* O QUE SE PEDE *
Segundo o trecho sobre o Senhor Jagannatha, de que materiais pode ser feita a Deidade com que Krishna aparece no templo? Liste todos.

───── TRECHO SELECIONADO

Nasci em uma conservadora família
vaishnava
em Puri, na costa leste da Índia. O Supremo Senhor Jagannatha e Seus
devotos estavam no centro de minha vida. Quando criança, eu brincava com
bonecos de Jagannatha, Baladeva (Balarama)
e Subhadra, as deidades do famoso templo de Puri. Eu ainda me lembro de
como minha mãe me dava enormes pratos de
jagannatha-prasada
e dizia para eu sempre me lembrar do Senhor. Eu via como as simples e
devotadas pessoas de Orissa – mesmo doutores, engenheiros ou cientistas –
nunca negligenciavam a adoração
ao Senhor Jagannatha. Eu via como o rei de Puri se tornava um servo
humilde e varria as ruas para o carro do Senhor Jagannatha desfilar no
anual Ratha-yatra, o festival de carruagens.
O
Senhor Jagannatha talvez pareça peculiar ou estranho aos olhos
ocidentais, mas Ele é a vida e alma do povo de Orissa. Embora eu tenha
ido ao festival de Ratha-yatra várias vezes durante minha juventude,
foi quando eu me encontrei com os devotos da ISKCON que minha devoção
pelo Senhor Jagannatha se tornou intensa.
Agora,
o Senhor Jagannatha é adorado em vários templos da ISKCON ao redor do
mundo, e eu, já mais maduro, posso percebê-lO como a pessoa
mais misericordiosa e encantadora, que releva as ofensas de Seus
devotos e os atrai dia após dia ao longo do caminho do serviço
devocional.
Jagannatha
significa
“Senhor do Universo”. Vários livros védicos mencionam que o Senhor
Jagannatha é Krishna. Baladeva é Seu irmão, e Subhadra, Sua irmã.
Embora
Krishna seja absoluto e transcendental à natureza material, Ele, para
aceitar o serviço amoroso de Seus devotos, aparece perante
nós como a Deidade no templo feita de pedra, metal, madeira ou pintura.
Jagannatha é uma forma de Krishna manifestada em madeira.
Porque
o Senhor Jagannatha não se parece com Krishna, as pessoas talvez
especulem: “Como Ele pode ser Krishna?”. As escrituras contam
a história por trás da peculiar forma de Jagannatha.
O Advento Transcendental do Senhor Jagannatha
O
Skanda Purana relata
os esforços do rei Indradyumna para encontrar uma Deidade de Krishna
após sonhar com uma bela deidade azul chamada Nila Madhava. O nome
descreve a cor de safira da deidade:
Nila significa
azul, e Madhavaé um dos nomes de Krishna. O rei Indradyumna enviou
mensageiros em todas as direções para encontrar Nila Madhava, e um
brahmana de nome Vidyapati retornou com sucesso. Ele descobriu que em Vishvavasu, uma fazenda de porcos (savara)
em uma remota vila
tribal, estava-se adorando secretamente Nila Madhava. Quando Vidyapati
retornou ao local com Indradyumna mais tarde, entretanto, Nila Madhava
não estava mais ali.
O
rei Indradyumna cercou toda a vila com seus soldados e prendeu
Vishvavasu, ao que uma voz vinda do céu proclamou: “Deixe os criadores
de porcos e construa um grande templo para Mim no topo da colina Nila.

──────────
───── MATERIAL FORNECIDO

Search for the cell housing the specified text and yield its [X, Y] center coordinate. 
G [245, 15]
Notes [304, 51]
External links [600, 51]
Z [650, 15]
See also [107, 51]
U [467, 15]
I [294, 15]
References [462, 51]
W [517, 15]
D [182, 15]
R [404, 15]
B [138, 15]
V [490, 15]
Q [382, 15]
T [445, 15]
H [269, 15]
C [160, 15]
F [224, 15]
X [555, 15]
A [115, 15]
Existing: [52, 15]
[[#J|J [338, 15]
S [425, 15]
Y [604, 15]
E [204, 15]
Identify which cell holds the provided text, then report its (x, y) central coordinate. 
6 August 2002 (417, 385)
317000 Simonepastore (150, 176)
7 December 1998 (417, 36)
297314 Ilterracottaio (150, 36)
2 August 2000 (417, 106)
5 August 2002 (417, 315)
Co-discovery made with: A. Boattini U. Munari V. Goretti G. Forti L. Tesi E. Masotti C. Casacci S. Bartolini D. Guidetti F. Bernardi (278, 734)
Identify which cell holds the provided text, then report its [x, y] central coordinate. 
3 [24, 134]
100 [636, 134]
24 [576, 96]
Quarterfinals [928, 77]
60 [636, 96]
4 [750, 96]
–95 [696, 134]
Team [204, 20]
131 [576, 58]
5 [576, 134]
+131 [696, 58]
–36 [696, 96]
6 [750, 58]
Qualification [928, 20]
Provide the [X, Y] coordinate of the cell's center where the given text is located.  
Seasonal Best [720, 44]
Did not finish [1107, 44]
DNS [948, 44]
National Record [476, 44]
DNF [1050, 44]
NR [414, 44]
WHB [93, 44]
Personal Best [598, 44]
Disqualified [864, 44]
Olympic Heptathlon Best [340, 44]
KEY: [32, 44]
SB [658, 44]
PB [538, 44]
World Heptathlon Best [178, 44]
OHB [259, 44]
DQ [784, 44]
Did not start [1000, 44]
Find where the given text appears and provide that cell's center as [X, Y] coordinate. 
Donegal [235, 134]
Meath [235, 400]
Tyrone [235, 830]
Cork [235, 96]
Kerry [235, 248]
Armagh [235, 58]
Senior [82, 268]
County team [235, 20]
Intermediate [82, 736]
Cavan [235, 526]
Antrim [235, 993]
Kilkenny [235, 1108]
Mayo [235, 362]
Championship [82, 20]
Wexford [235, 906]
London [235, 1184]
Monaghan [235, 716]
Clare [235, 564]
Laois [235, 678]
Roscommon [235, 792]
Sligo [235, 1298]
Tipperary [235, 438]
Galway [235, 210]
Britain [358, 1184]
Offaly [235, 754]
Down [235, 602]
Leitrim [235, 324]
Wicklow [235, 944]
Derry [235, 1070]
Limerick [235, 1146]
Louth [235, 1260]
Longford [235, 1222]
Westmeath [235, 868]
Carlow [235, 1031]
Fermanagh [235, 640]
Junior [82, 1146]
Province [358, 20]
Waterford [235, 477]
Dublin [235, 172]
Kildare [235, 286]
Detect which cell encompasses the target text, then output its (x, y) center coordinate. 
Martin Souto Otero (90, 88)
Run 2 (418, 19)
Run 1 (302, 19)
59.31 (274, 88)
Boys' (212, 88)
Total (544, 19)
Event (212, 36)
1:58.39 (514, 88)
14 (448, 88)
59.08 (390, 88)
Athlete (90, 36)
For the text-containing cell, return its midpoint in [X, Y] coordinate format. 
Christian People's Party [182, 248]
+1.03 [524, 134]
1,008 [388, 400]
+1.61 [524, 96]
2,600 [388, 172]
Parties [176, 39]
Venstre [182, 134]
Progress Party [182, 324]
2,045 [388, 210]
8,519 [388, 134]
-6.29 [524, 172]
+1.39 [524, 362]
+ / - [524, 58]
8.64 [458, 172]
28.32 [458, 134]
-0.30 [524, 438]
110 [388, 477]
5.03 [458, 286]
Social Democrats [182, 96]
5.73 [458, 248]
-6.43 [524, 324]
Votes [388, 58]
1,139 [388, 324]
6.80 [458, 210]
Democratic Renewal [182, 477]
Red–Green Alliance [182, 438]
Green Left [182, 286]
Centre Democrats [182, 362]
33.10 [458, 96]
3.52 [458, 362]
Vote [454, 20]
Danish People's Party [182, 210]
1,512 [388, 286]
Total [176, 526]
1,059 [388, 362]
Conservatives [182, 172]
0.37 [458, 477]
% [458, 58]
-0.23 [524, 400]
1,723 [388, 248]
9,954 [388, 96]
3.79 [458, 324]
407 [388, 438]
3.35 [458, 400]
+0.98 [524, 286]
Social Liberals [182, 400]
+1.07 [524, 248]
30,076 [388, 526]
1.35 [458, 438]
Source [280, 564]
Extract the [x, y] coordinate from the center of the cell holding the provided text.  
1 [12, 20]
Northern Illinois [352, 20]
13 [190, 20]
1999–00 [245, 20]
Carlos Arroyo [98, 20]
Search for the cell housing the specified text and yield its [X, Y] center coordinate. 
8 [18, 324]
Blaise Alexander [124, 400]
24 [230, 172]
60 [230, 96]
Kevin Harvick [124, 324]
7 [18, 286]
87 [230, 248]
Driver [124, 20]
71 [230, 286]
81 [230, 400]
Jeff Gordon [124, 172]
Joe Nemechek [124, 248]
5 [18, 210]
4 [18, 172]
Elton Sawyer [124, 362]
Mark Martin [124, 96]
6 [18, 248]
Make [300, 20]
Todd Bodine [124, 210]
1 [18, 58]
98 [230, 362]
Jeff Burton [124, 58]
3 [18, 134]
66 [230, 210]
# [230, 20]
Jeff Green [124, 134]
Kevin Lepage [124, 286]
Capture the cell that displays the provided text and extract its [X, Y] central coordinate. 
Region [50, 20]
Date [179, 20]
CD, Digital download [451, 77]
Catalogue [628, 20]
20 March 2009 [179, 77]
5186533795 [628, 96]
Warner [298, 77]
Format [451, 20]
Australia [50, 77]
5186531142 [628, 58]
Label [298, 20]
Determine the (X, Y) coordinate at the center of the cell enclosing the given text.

──────────

* RESPOSTA DO EXERCÍCIO *
Pedra, metal, madeira e pintura.